Provided records START
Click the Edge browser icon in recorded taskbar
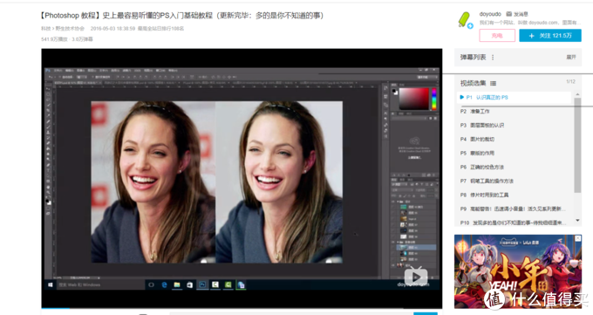Viewport: 593px width, 315px height. tap(164, 284)
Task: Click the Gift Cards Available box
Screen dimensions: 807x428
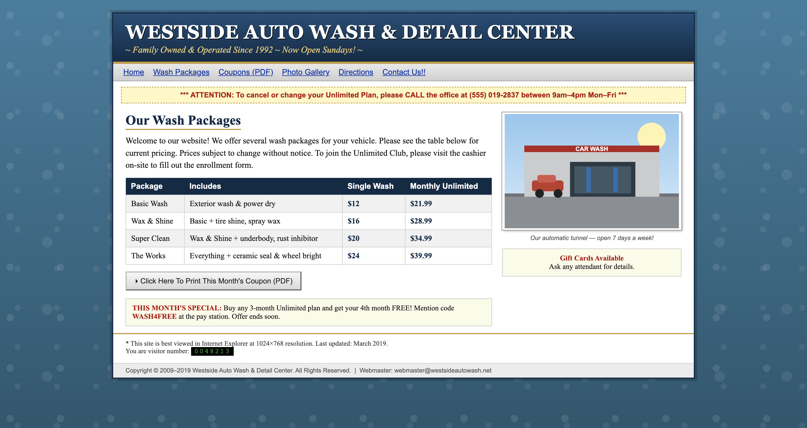Action: pyautogui.click(x=591, y=262)
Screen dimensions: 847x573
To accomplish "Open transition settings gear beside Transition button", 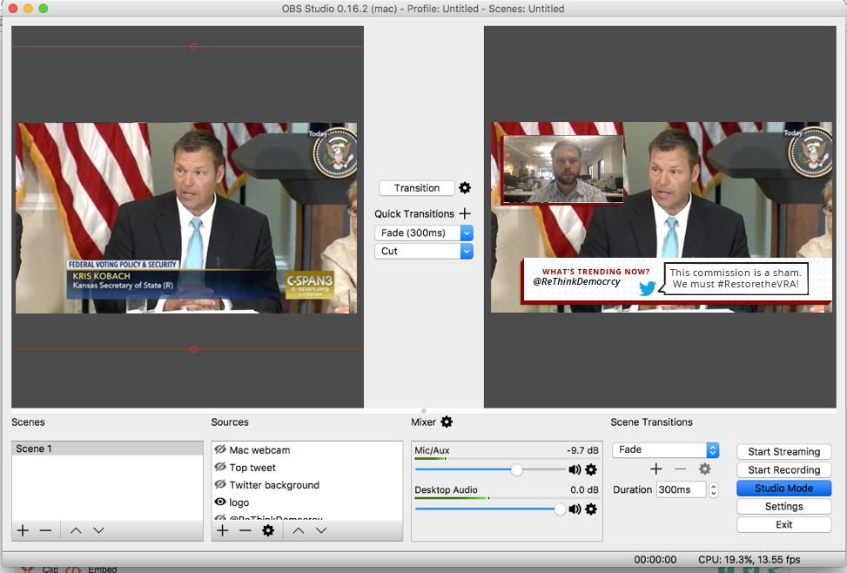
Provided records END
> **What needs to be done**:
Recreate the listing above word for word, dropping each picture it contains.

> **Problem solution**:
Click the Edge browser icon in recorded taskbar
Viewport: 593px width, 315px height. tap(164, 284)
Task: Click the Gift Cards Available box
Screen dimensions: 807x428
Action: pyautogui.click(x=591, y=262)
Screen dimensions: 847x573
To accomplish "Open transition settings gear beside Transition button", 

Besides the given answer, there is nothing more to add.